== DATA RECORDS

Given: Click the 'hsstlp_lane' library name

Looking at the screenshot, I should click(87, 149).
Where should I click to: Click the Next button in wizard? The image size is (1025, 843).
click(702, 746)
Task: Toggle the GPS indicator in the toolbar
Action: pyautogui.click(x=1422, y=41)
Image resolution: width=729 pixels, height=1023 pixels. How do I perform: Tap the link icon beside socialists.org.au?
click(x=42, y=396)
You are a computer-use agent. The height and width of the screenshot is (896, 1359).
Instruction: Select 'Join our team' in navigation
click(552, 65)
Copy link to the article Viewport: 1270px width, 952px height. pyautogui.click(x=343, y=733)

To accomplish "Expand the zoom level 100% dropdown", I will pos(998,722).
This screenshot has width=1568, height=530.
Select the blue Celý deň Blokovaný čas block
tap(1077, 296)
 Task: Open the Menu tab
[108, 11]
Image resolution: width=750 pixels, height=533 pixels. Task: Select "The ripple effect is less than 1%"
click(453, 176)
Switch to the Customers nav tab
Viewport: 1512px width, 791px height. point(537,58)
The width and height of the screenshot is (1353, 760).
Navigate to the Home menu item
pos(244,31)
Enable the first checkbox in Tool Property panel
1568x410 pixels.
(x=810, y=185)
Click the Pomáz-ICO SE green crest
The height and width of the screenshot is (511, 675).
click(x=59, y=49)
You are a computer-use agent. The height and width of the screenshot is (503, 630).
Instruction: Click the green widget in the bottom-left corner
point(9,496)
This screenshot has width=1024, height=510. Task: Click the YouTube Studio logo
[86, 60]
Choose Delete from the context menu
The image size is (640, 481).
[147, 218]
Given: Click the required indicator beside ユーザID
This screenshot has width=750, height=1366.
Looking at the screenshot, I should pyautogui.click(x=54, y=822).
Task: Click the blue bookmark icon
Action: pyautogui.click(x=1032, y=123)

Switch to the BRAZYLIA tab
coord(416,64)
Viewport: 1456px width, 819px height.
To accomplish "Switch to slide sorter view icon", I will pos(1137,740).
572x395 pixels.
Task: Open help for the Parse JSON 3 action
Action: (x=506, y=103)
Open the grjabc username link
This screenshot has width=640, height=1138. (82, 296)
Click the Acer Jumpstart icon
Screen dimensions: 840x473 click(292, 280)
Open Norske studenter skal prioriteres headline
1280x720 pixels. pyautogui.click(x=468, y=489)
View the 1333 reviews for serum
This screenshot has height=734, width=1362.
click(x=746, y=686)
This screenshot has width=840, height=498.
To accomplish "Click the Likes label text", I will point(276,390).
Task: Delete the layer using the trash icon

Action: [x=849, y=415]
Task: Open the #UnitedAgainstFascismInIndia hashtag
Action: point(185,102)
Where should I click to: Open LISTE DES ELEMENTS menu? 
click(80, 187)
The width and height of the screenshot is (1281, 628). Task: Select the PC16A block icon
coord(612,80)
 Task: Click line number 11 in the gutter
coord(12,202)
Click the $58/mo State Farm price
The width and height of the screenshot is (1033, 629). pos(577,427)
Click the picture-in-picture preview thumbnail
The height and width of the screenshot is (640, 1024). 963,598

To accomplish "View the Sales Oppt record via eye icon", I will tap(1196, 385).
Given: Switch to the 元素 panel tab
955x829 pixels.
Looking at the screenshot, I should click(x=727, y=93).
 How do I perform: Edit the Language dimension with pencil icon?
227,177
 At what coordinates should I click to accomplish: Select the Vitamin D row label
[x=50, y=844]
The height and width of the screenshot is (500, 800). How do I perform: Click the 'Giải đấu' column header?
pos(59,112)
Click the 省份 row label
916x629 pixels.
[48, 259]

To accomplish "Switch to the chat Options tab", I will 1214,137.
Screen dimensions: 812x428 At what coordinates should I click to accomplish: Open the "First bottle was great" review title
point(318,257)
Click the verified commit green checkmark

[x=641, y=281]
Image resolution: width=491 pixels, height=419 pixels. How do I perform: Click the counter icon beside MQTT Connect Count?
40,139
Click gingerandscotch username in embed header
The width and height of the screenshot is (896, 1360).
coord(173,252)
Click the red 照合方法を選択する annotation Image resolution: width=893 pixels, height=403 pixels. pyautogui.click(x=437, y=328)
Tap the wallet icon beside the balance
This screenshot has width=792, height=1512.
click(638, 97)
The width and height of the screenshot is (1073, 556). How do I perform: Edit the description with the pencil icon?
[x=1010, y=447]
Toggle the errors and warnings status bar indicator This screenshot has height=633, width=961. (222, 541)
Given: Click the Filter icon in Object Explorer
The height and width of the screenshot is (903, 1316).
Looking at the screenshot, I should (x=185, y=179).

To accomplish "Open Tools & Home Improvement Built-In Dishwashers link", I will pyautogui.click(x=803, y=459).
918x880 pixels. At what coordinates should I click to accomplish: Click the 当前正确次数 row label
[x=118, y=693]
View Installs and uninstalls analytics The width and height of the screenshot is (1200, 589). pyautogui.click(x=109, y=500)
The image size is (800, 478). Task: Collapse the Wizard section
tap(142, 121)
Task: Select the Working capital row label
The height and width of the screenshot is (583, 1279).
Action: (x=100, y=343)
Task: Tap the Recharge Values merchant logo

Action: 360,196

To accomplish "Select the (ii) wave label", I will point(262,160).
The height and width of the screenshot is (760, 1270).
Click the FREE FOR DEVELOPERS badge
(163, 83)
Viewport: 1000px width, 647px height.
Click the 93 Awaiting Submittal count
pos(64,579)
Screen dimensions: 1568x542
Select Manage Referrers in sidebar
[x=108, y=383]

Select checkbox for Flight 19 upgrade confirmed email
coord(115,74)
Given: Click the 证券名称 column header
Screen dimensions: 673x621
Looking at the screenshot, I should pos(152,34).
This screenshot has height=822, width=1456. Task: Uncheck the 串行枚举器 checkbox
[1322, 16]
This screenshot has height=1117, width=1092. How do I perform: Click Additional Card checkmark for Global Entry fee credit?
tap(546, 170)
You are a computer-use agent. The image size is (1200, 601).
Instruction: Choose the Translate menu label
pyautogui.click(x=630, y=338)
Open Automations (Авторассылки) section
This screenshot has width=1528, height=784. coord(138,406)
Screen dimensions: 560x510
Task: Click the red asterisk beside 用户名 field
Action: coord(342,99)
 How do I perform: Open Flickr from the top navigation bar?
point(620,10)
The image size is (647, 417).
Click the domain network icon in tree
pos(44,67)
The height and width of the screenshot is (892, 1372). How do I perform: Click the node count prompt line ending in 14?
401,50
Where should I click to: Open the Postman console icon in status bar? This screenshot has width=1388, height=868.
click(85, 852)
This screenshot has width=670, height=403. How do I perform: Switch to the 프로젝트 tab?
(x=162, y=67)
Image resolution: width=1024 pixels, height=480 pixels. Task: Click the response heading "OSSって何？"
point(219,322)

====

* _ABOUT THIS TASK_
Among the records above, extract exactly the lines from the line with "Select the blue Celý deň Blokovaný čas block" to the line with "is (503, 630).", both lines included, and leave out the rest.

* _TASK OUTPUT_
Select the blue Celý deň Blokovaný čas block
tap(1077, 296)
 Task: Open the Menu tab
[108, 11]
Image resolution: width=750 pixels, height=533 pixels. Task: Select "The ripple effect is less than 1%"
click(453, 176)
Switch to the Customers nav tab
Viewport: 1512px width, 791px height. point(537,58)
The width and height of the screenshot is (1353, 760).
Navigate to the Home menu item
pos(244,31)
Enable the first checkbox in Tool Property panel
1568x410 pixels.
(x=810, y=185)
Click the Pomáz-ICO SE green crest
The height and width of the screenshot is (511, 675).
click(x=59, y=49)
You are a computer-use agent. The height and width of the screenshot is (503, 630).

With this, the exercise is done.